I actively participate in Young Eagle flights for the EAA, which are so fun! I’m a new member to the Balloon Society since I started my Lighter Than Air rating this past summer. I am amazed at the closeness of the ballooning community. It is unlike anything I’ve seen in fixed-wing aviation, so far. They are all practically family. Most of the older members watched the younger members have kids and grown up. Now those kids are all ballooning too. All of the organizations are pretty remarkable and have all the types of members you can look to for guidance or just to be your friend.

You mentioned in your scholarship essay that you’d like to progress to becoming a CFII, a path often skipped by those desiring to becoming a professional pilot. Tell us why taking this step is so important to you. 

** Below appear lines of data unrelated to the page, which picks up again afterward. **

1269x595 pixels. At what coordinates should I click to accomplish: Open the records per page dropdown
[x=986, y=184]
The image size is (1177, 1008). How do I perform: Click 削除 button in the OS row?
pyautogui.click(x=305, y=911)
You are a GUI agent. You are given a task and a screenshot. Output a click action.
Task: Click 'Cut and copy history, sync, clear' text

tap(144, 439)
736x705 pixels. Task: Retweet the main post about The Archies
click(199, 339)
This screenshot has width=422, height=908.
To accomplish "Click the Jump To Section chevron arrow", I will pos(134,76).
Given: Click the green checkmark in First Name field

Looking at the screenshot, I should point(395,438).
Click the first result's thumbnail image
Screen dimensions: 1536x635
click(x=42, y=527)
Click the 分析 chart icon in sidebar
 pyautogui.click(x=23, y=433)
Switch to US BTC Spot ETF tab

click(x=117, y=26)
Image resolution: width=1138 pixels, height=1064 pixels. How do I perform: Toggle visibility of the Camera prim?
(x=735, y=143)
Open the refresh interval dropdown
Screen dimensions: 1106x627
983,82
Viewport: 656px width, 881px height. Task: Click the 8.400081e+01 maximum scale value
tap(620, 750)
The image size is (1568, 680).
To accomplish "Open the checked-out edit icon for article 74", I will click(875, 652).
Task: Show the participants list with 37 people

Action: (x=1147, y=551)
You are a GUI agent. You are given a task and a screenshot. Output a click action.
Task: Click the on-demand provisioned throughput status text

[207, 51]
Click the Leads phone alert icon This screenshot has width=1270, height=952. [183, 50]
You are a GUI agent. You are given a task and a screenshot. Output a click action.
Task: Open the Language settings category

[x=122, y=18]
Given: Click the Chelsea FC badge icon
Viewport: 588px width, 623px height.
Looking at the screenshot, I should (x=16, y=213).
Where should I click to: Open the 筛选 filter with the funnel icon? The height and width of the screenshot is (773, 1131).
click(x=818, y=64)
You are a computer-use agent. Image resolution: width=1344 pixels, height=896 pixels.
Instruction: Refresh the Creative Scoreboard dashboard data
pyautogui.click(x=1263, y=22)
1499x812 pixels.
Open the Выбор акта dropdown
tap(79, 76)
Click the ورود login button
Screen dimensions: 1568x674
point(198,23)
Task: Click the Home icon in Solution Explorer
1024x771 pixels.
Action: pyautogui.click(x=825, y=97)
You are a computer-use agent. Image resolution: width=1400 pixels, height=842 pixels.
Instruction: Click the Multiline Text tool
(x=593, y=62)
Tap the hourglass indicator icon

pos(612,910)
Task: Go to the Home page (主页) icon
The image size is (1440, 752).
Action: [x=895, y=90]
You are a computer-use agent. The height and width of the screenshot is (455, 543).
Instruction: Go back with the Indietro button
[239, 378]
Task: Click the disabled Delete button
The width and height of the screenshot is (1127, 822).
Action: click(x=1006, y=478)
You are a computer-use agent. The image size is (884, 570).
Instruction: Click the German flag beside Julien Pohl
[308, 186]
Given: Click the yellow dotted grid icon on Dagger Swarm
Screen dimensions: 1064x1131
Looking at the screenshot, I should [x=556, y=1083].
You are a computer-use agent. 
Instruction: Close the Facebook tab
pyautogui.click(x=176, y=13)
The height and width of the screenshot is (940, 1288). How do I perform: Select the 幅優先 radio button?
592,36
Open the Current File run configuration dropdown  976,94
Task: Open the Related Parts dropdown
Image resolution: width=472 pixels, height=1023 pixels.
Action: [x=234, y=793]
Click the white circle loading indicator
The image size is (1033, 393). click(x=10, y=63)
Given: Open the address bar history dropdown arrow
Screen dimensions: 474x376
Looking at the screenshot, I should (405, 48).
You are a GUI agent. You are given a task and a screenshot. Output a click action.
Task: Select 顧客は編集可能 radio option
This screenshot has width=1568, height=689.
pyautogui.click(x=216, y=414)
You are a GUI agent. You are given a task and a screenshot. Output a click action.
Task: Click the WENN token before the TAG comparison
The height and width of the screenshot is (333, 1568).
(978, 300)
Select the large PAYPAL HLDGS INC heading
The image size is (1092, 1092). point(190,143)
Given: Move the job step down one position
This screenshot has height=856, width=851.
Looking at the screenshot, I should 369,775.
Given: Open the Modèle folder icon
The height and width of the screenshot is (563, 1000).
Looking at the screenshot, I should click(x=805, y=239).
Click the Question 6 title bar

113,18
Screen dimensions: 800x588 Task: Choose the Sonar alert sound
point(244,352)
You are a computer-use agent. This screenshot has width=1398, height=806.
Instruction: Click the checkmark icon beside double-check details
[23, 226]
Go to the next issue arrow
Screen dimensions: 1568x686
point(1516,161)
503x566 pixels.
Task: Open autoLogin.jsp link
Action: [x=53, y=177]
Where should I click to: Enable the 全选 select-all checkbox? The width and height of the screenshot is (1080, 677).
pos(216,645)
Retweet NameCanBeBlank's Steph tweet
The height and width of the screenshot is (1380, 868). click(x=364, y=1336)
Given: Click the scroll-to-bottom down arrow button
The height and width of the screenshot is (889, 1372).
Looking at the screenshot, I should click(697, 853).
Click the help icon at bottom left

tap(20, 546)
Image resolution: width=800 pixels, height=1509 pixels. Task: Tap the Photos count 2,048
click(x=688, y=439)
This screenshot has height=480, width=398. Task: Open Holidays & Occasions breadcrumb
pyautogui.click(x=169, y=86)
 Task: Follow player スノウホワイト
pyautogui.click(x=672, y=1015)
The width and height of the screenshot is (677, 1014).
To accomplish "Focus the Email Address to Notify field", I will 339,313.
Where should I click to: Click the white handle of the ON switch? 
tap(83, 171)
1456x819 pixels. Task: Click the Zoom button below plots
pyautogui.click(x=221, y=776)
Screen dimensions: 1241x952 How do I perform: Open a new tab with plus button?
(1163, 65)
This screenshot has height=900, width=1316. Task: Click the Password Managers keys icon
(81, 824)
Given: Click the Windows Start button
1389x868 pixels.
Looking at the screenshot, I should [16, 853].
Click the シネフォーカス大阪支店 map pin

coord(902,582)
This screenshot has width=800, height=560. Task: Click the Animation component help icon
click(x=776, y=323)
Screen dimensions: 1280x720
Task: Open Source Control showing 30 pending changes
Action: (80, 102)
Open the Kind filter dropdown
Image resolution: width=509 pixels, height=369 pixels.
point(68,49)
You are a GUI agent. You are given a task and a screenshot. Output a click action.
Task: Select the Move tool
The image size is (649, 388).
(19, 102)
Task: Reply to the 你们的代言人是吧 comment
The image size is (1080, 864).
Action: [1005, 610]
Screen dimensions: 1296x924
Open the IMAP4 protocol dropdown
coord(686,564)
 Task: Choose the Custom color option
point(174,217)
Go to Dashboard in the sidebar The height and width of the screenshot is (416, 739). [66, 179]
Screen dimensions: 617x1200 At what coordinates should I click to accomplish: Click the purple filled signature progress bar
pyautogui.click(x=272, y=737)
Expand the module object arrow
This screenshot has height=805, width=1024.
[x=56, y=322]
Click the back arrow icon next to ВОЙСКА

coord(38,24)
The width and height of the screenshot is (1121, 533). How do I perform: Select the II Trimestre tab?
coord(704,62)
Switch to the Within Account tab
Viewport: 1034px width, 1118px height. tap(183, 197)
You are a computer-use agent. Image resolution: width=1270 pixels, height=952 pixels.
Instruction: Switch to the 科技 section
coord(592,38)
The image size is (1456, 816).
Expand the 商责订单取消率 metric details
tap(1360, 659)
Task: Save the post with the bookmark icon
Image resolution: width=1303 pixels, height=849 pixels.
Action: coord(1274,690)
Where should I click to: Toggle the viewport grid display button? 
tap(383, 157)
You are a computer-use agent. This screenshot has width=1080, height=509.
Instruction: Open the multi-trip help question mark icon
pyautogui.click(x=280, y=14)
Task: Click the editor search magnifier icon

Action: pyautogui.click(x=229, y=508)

I knew becoming a CFI would make me a better pilot. Instructing every day is expanding my own skill set. I would like to get CFII to help improve and expand on my own knowledge and instrument flying skills. This will result in me being a better pilot and also a better instructor.

Instrument flying is such an important skill to expand on since IFR flying can really be dangerous if you don’t know what you’re doing. This step is also important to me because I can see the need for CFII’s. There just aren’t that many at my local airfield. I want to be there to give the opportunity to my students and others that want to continue their aviation journey. To help expand them their skills and make them better pilots.

In just two years, you’ve gone from student pilot to aviation mentor, and your passion and progress are truly commendable. What drives you to continue to be a beacon for the next generation of aspiring aviators? 

One of the main things that drives me is my desire to improve on how the primary training is taught. Since it wasn’t long ago that I was training for my own Private Pilot and Commercial certificates, I’m able to look back and focus on continuing the care and thought my own instructors put into training me.

I feel like I am more relatable being fresh from training into instructing, since I can remember some of the things that were initially confusing or more of a challenge for me. This allows me to set the bar for teaching my students in multiple ways if something is more difficult for them.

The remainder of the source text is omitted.